Mike Vax, lead trumpeter of the Stan Kenton Orchestra, said, "Dick Shearer was the most important person on the band. I think that Stan felt about him like a son...the way Dick played trombone, that was the Kenton sound. Dick's trombone was derivative of all the great Kenton lead players, going all the way back to Kai Winding.

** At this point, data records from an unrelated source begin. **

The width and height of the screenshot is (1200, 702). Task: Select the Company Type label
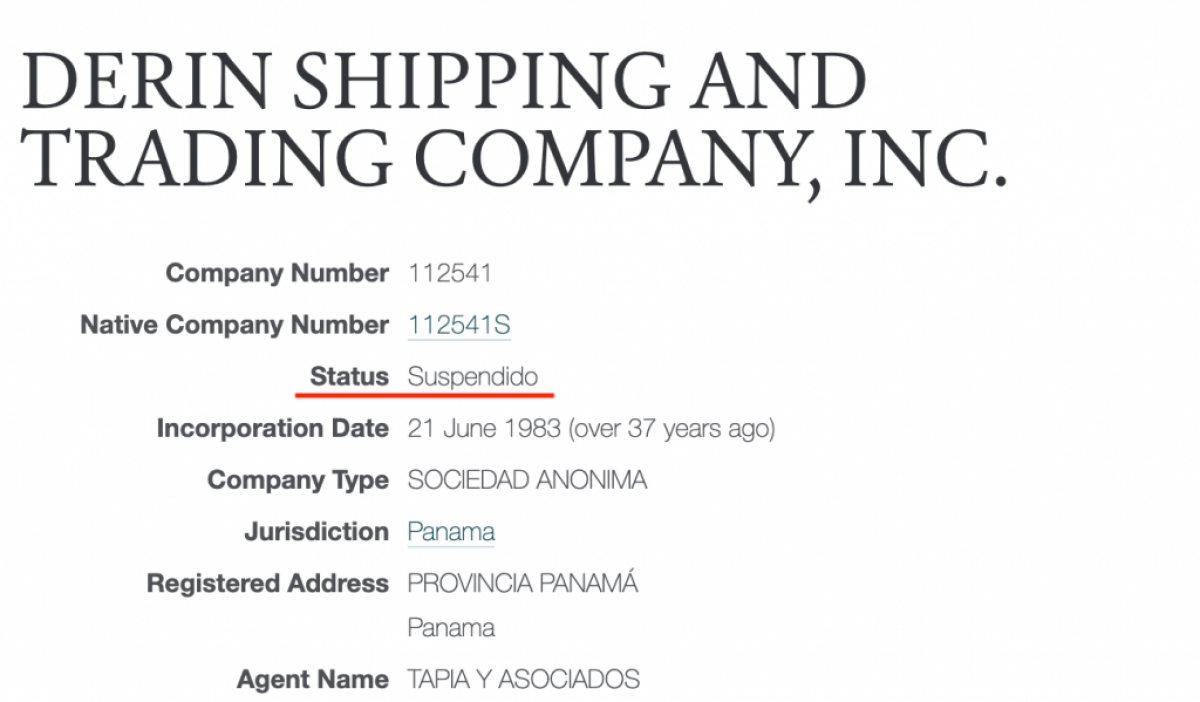click(x=297, y=480)
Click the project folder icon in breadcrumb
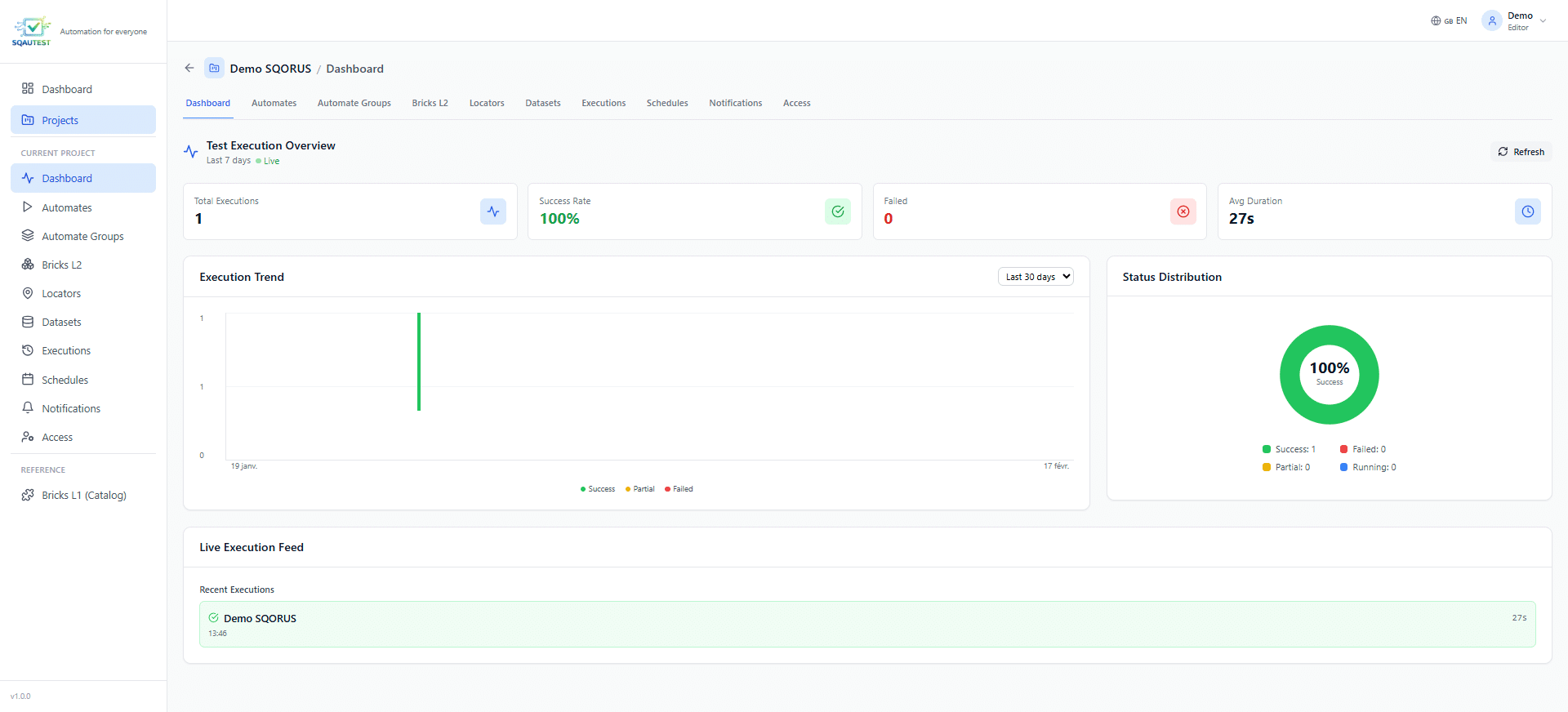 click(214, 69)
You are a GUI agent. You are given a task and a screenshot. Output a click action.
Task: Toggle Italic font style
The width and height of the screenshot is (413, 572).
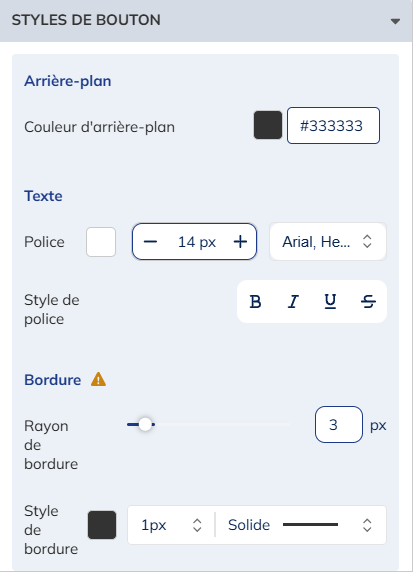pyautogui.click(x=293, y=302)
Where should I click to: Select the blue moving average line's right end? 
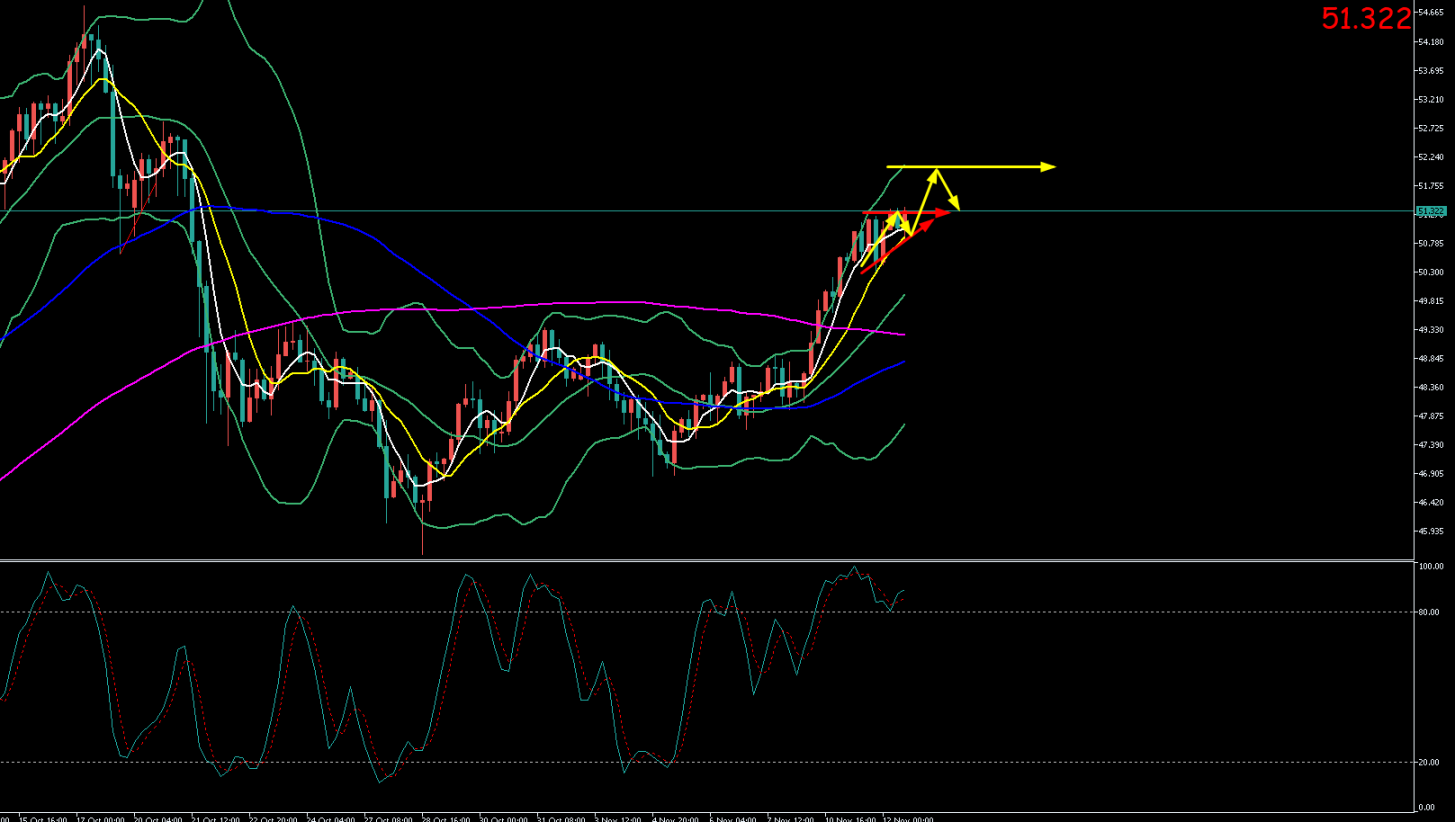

But sometimes the person who's the end of a legacy becomes the culmination of the legacy, so I think Dick was the greatest lead trombone player of them all."

==Discography==
===As leader===
- Dick Shearer and His Stan Kenton Spirits (Americatone, 1992)

===As sideman===
With Stan Kenton
- The World We Know (Capitol, 1967)
- The Jazz Compositions of Dee Barton (Capitol, 1968)
- Finian's Rainbow (Capitol, 1968)
- Hair (Capitol, 1969)
- Live at Redlands University (Creative World, 1970)
- Live at Brigham Young University (Creative World, 1971)
- Live at Butler University (Creative World, 1972)
- Stan Kenton Today: Recorded Live in London (London, 1972)
- National Anthems of the World (Creative World, 1972)
- 7.5 on the Richter Scale (Creative World, 1973)
- Birthday in Britain (Creative World, 1973)
- Fire, Fury & Fun (Creative World, 1974)
- Stan Kenton Plays Chicago (Creative World, 1974)
- Journey Into Capricorn (Creative World, 1976)
- Kenton '76 (Creative World, 1976)
- Live in Europe (Decca, 1977)
- Street of Dreams (Creative World, 1979)
- Rhapsody in Blue (Moon, 1989)
- Artistry in Symphonic Jazz (Tantara, 1991)
- Live at the Sunset Ridge Country Club 1976 (Magic, 1992)
- Live at the Sunset Ridge Country Club 1976 Part 2 (Magic, 1992)
- Cologne 76 Part One (Magic, 1993)
- Cologne 76 Part Two (Magic, 1993)
- Live at Carthage College Part One (Magic, 1994)
- Live at Carthage College Part Two (Magic, 1994)
- Live at the London Hilton 1973 Vol. 1 (Status, 1994)
- Live at the London Hilton 1973 Vol. 2 (Status, 1994)
- At Fountain Street Church Part 2 (Status, 1995)
- At Fountain Street Church Part I (Status, 1995)
- At the Pavilion Hemel Hempstead England 1973 (Status, 1996)
- The British Tour 1973 (Magic, 1998)
- Live at the Newport Jazz Festival from the Philharmonic Hall Lincoln Centre New York 3 July 1972 (Jazz Band, 1999)
- Kenton Roars at the Golden Lion (Tantara, 2014)

With others
- Chad & Jeremy, 3 in the Attic (Sidewalk, 1968))
- The Four Freshmen with Stan Kenton, Live at Butler University (Creative World, 1972)
- Denise LaSalle, I'm So Hot (MCA, 1980)
- Denise LaSalle, Guaranteed (MCA, 1981)
- Mark Masters, Silver Threads Among the Blues (Sea Breeze, 1986)
- The Righteous Brothers, Righteous Brothers (Verve, 1966)
- The Righteous Brothers, Soul & Inspiration (Verve, 1966)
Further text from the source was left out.